### Instrucción a
Reproduce palabra por palabra el texto proporcionado completo, sobre la misión del P. Edmundo Campion en Inglaterra.

### Texto proporcionado
++++++++++++++++++++

Un día, recibió una carta del Cardenal Allen, en la que le comunicaba que había organizado una incursión de misioneros en Inglaterra y que él, el P. Edmundo, formaba parte del grupo. «El General accedió a nuestras súplicas; el Papa, verdadero padre de nuestro país, lo consintió; y Dios nos permitió que nuestro querido Campion, con sus dotes extraordinarios de sabiduría y gracia, nos fuese por fin restituido».4 Se aproximaba el deseado martirio… Sus compañeros del Colegio de Praga le dieron un pergamino con la profética inscripción: «Padre Edmundo Campion, mártir».
¡Cien mil conversiones en un año!
El 18 de abril de 1580 salió de Roma, con la bendición del Papa Gregorio XIII, una pequeña caravana de misioneros, entre ellos tres jesuitas: el P. Robert Persons, superior, el P. Edmundo Campion y el hermano Ralph Emerson. Recibieron también la bendición de San Felipe Neri, en el Oratorio, y los ánimos de San Carlos Borromeo, en Milán, por donde pasaron.
Su misión era puramente espiritual: procurar a las ovejas perdidas, recuperar a los católicos que vacilaban o contemporizaban bajo el régimen persecutorio, enfervorizar a las almas fieles. Jamás podrían inmiscuirse en problemas políticos, menos aún participar en confabulaciones, o incluso simples conversaciones, contrarias a la reina.

++++++++++++++++++++

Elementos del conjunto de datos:
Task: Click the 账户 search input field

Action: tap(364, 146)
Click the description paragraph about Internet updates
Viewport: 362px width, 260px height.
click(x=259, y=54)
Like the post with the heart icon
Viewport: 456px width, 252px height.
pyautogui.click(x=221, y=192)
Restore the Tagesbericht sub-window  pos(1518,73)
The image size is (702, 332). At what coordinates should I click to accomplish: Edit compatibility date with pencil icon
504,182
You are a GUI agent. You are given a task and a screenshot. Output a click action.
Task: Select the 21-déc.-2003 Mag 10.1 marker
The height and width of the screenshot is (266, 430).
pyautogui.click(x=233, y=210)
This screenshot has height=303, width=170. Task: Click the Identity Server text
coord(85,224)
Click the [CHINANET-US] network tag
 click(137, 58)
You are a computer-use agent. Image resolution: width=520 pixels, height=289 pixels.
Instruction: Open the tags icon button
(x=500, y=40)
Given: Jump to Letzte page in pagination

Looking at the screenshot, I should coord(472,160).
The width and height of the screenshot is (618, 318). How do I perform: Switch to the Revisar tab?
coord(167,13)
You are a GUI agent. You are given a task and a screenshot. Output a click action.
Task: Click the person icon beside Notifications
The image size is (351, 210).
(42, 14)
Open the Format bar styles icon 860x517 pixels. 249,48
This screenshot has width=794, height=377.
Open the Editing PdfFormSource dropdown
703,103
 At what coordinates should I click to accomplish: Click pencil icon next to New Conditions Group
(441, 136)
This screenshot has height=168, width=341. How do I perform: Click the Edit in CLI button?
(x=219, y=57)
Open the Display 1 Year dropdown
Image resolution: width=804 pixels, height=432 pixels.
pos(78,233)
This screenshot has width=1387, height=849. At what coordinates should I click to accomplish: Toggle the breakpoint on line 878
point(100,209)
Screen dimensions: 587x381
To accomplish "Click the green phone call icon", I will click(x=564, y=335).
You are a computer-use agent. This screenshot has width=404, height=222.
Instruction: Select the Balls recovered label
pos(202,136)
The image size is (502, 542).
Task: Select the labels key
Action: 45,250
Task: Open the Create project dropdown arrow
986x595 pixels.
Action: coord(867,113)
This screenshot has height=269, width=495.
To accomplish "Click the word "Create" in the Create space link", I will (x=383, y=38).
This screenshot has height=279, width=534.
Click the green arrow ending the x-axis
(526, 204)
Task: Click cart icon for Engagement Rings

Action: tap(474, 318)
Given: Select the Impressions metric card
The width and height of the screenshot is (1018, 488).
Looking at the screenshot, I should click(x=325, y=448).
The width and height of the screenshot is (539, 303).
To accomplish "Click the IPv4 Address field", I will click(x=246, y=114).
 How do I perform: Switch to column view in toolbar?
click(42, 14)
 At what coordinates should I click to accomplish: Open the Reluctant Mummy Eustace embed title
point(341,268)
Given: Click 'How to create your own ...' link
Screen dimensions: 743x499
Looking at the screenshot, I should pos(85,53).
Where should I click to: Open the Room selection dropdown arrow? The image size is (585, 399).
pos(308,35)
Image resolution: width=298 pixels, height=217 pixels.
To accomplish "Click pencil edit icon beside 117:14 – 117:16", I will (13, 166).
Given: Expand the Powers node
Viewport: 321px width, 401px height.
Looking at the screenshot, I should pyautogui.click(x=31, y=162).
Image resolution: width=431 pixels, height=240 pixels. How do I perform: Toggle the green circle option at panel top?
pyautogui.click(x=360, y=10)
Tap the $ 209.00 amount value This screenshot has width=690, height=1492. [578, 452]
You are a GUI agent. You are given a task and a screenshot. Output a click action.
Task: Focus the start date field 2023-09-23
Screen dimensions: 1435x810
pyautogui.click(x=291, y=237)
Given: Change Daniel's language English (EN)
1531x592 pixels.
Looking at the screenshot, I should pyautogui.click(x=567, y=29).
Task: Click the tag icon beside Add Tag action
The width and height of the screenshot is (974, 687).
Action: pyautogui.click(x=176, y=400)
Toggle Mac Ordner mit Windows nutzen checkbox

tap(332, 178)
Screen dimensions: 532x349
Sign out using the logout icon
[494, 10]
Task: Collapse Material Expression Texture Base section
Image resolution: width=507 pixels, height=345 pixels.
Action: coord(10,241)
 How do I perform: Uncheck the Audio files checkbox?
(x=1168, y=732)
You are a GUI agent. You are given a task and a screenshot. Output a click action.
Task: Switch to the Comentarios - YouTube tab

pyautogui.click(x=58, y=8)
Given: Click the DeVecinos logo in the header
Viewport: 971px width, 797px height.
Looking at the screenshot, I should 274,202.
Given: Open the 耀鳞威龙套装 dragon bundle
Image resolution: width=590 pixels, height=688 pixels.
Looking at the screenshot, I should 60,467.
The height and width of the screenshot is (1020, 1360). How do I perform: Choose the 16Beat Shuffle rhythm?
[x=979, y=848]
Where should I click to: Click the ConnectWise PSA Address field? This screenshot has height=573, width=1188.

++++++++++++++++++++

### Instrucción b
De los registros, cita sin cambios las líneas que empiezan con la que contiene "This screenshot has height=303, width=170." y siguen hasta la que contiene "Open the Format", ambas incluidas.

### Resultado final a
Un día, recibió una carta del Cardenal Allen, en la que le comunicaba que había organizado una incursión de misioneros en Inglaterra y que él, el P. Edmundo, formaba parte del grupo. «El General accedió a nuestras súplicas; el Papa, verdadero padre de nuestro país, lo consintió; y Dios nos permitió que nuestro querido Campion, con sus dotes extraordinarios de sabiduría y gracia, nos fuese por fin restituido».4 Se aproximaba el deseado martirio… Sus compañeros del Colegio de Praga le dieron un pergamino con la profética inscripción: «Padre Edmundo Campion, mártir».
¡Cien mil conversiones en un año!
El 18 de abril de 1580 salió de Roma, con la bendición del Papa Gregorio XIII, una pequeña caravana de misioneros, entre ellos tres jesuitas: el P. Robert Persons, superior, el P. Edmundo Campion y el hermano Ralph Emerson. Recibieron también la bendición de San Felipe Neri, en el Oratorio, y los ánimos de San Carlos Borromeo, en Milán, por donde pasaron.
Su misión era puramente espiritual: procurar a las ovejas perdidas, recuperar a los católicos que vacilaban o contemporizaban bajo el régimen persecutorio, enfervorizar a las almas fieles. Jamás podrían inmiscuirse en problemas políticos, menos aún participar en confabulaciones, o incluso simples conversaciones, contrarias a la reina.

### Resultado final b
This screenshot has height=303, width=170. Task: Click the Identity Server text
coord(85,224)
Click the [CHINANET-US] network tag
 click(137, 58)
You are a computer-use agent. Image resolution: width=520 pixels, height=289 pixels.
Instruction: Open the tags icon button
(x=500, y=40)
Given: Jump to Letzte page in pagination

Looking at the screenshot, I should coord(472,160).
The width and height of the screenshot is (618, 318). How do I perform: Switch to the Revisar tab?
coord(167,13)
You are a GUI agent. You are given a task and a screenshot. Output a click action.
Task: Click the person icon beside Notifications
The image size is (351, 210).
(42, 14)
Open the Format bar styles icon 860x517 pixels. 249,48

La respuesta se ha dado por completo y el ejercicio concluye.